Friday, December 2, 2011

Coming Up on the Holidays





This was taken at my reading at the Alliance of American Artists national conference in Chicago at the end of October. I can't imagine for which of the three poems I read I would make this kind of gesture, but I am nonetheless. Ben calls this "Let My People Go!" I may need some of that energy now.
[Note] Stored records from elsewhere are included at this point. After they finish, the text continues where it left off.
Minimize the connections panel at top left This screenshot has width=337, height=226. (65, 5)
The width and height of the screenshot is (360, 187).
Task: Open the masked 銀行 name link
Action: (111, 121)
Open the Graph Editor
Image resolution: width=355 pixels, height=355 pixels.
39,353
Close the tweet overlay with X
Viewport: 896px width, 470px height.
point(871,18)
It's the beginning of December as I write. I have no Solstice, Christmas or Chanukah shopping/baking/decorating done (and we're a family that celebrates all three holidays--and expects handknitted or handsewn presents from me). I have page proofs of Every Last Secret to go through with a fine-toothed comb, looking for typos and other errors. I have three reviews, two essays, and two guest blogs to write (speaking of which, I was guestblogger on Jungle Red Writers yesterday--check it out), plus five short chapters left to write on Every Broken Trust. After a lot of traveling to sing for my supper, my house is a disaster area, and I'm expecting guests for the holidays, including one from Germany. My 19th wedding anniversary is coming up two days after Christmas, and I haven't even a thought of what to do for it or what to give my sweet husband.
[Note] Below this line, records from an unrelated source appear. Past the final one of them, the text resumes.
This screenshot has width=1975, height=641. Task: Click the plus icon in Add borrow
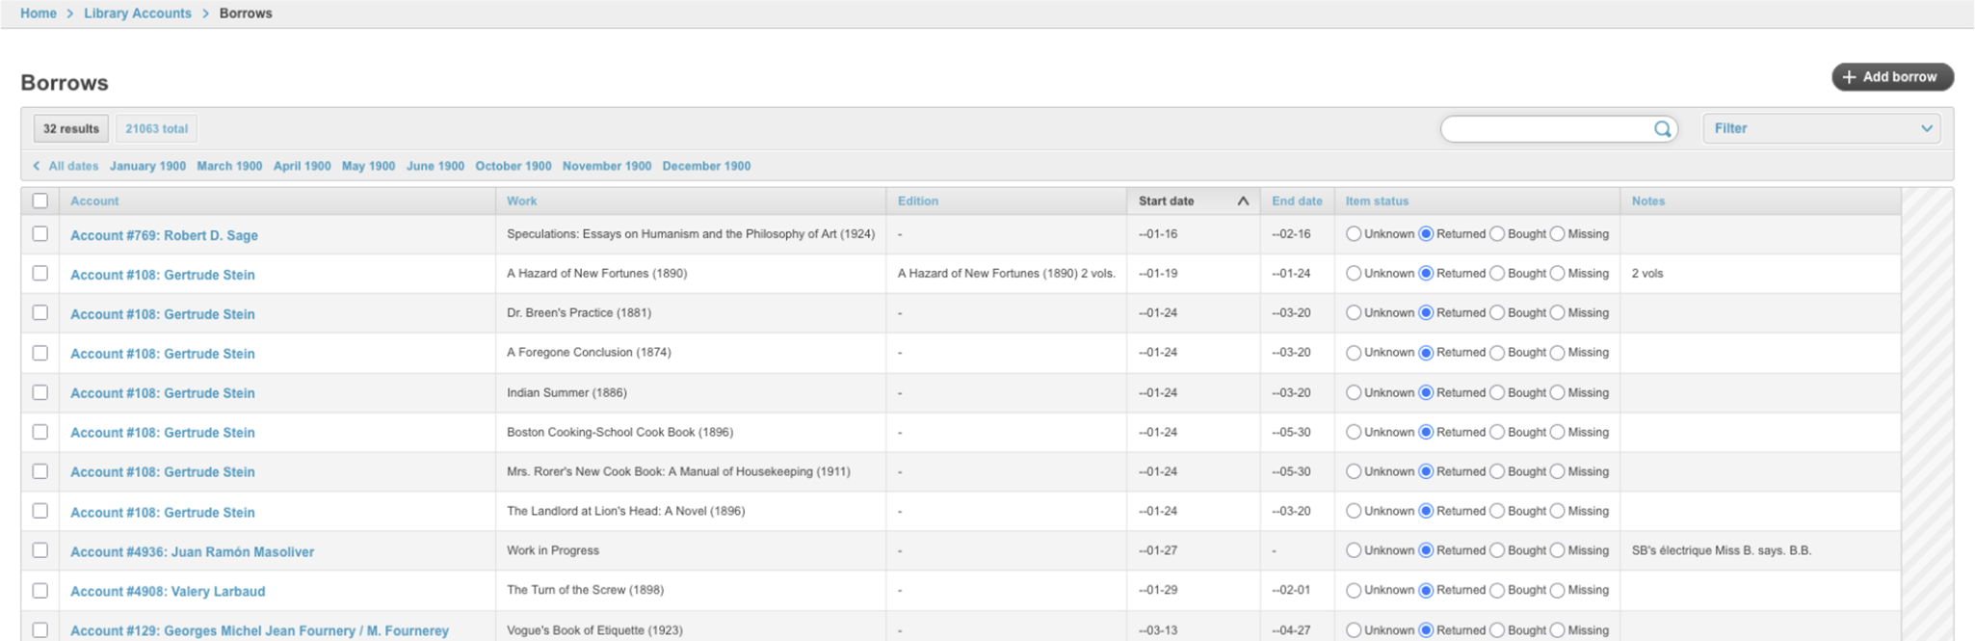[x=1849, y=77]
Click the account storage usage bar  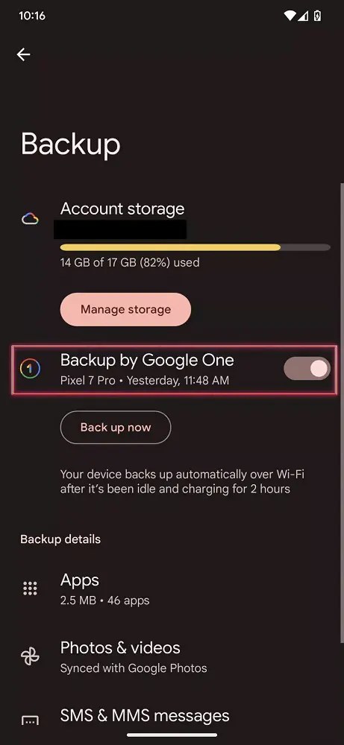click(x=195, y=247)
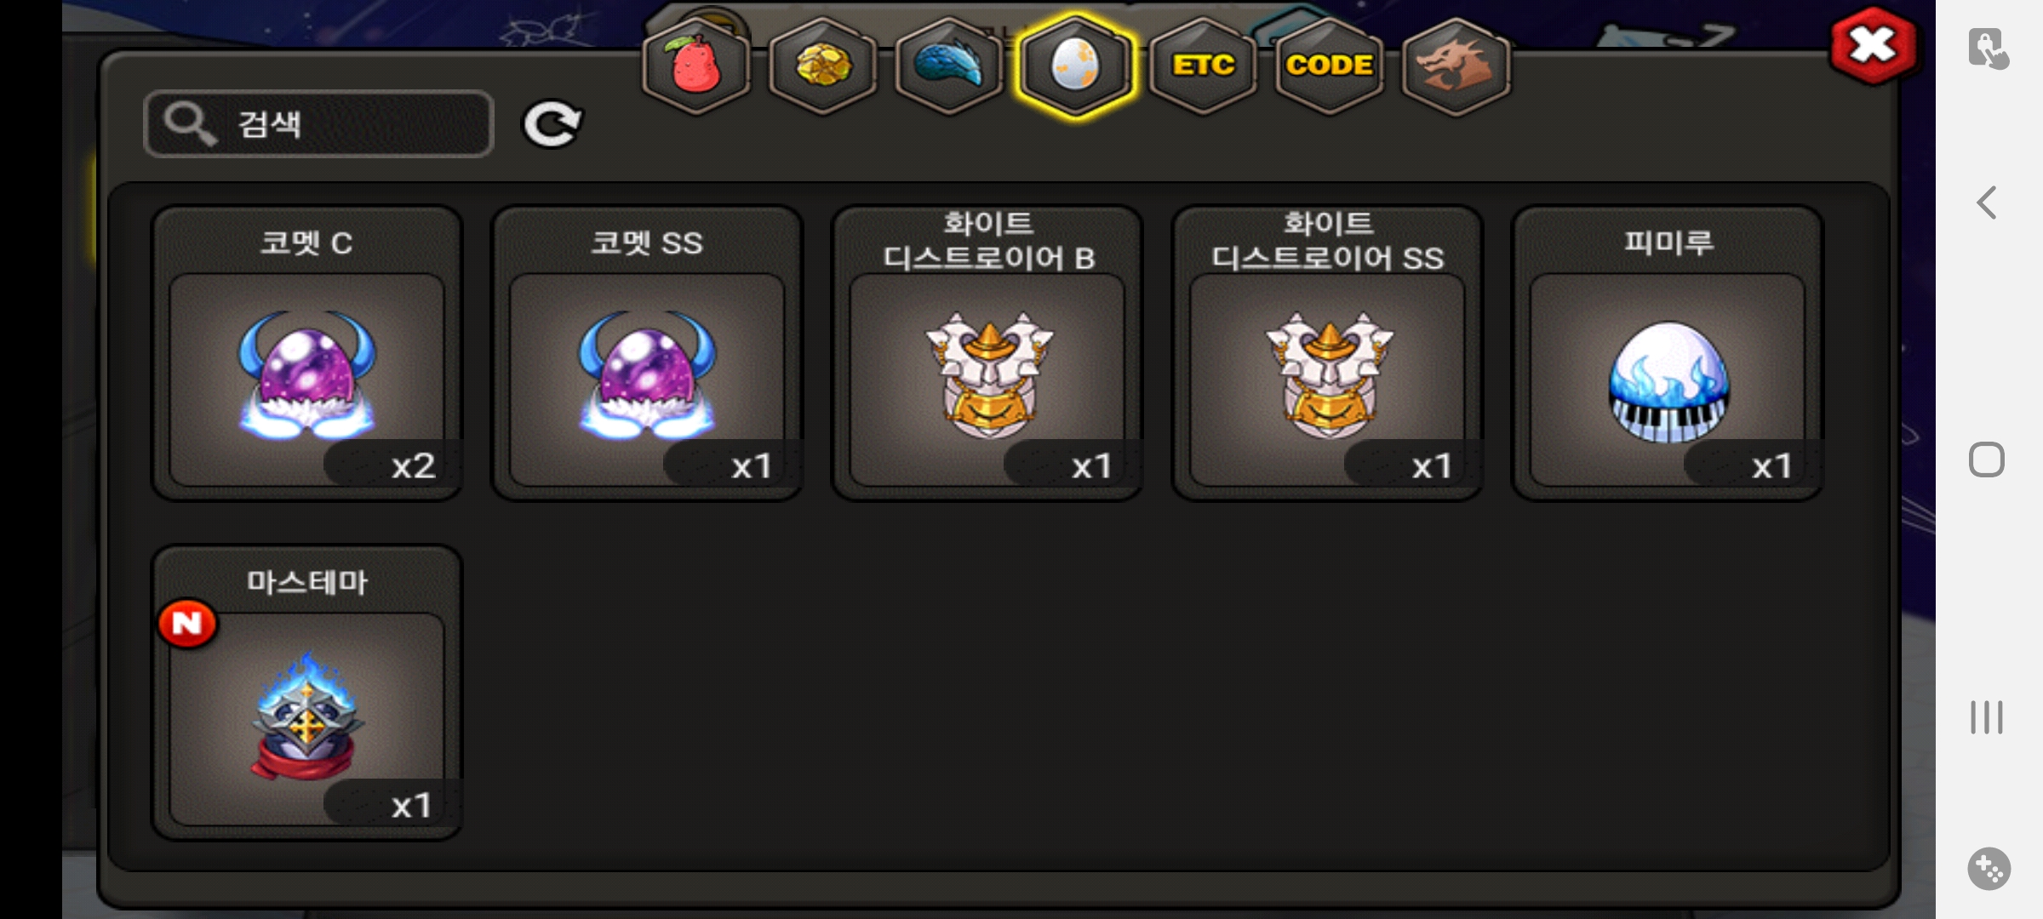The height and width of the screenshot is (919, 2043).
Task: Click the refresh arrow icon
Action: tap(552, 125)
My first impulse is to go back to bed and pull the covers over my head, but I don't think that would work for an entire month. So it's time to roll up my sleeves. To facilitate my futile efforts to get all this done in time, I intend this month to post some of the earlier posts in the Writers of Color series and in the Literary Mystery Novelists series, interspersed with occasional online bursts of current panic. This will give new followers and readers a chance to see these posts and learn about these writers, and it will give me a chance to get through the month without committing hara-kiri.


To remind myself to calm down and that I can get a lot of work done when I am in a good, healthy state of mind I will return to this photo. This was the view out my studio window when sitting at my desk while I was at Ragdale on a terrifically creative and productive residency. The last patch of virgin prairie east of the Mississippi.
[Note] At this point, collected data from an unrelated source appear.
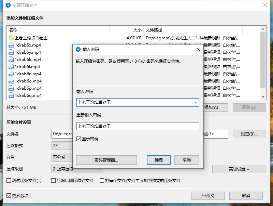Click the 重新输入密码 input field
Image resolution: width=273 pixels, height=206 pixels.
pos(138,126)
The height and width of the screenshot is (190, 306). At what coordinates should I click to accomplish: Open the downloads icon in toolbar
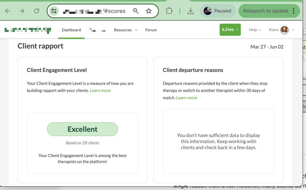coord(190,11)
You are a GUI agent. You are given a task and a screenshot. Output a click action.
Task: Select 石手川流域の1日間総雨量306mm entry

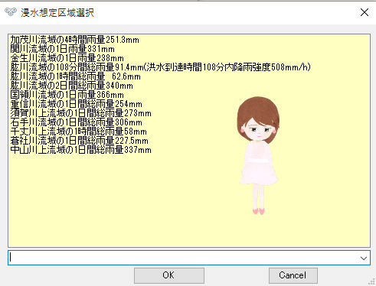(76, 122)
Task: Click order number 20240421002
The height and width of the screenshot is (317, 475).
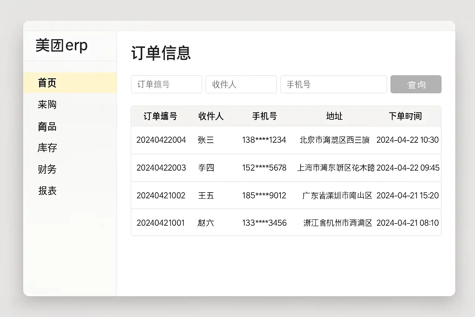Action: tap(161, 196)
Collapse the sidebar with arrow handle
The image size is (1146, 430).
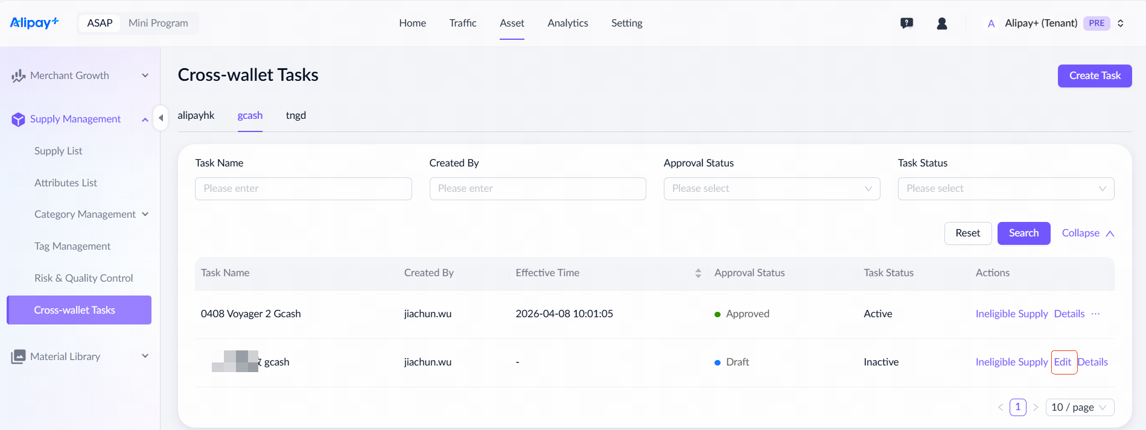pyautogui.click(x=161, y=118)
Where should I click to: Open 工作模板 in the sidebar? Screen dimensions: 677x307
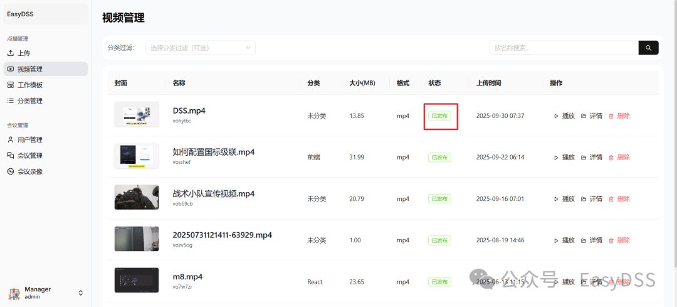tap(29, 85)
And here's a poem I wrote while at Ragdale about something that happened while I was there.


HORNED GOD

Walking the narrow path
through mounds of snow,
cold air stinging my nostrils,
waking up my lungs,
walking with the contentment
of a good day’s work swallowed whole,
heading in the dark frosty air
toward a bright-lighted room
with warm supper and companions,
movement on the periphery of vision
startles, something large.

I stop, turn slightly to my right,
eye to eye with a three-point stag.
One long, long half-second’s stare,
then strong legs gathering and leaping,
bounding four feet each time,
five amazing leaps across my path
vanishing behind a large tree, supporting shrubs,
probably running straight out now
back to his home on the prairie.

I stand, paralyzed, mute,
breathless laugh, wide smile,
breathing deep of the wild night.

That's the frame of mind I want to get into. What are you doing to be less frantic for the holidays? How will you keep your sanity during these busy times?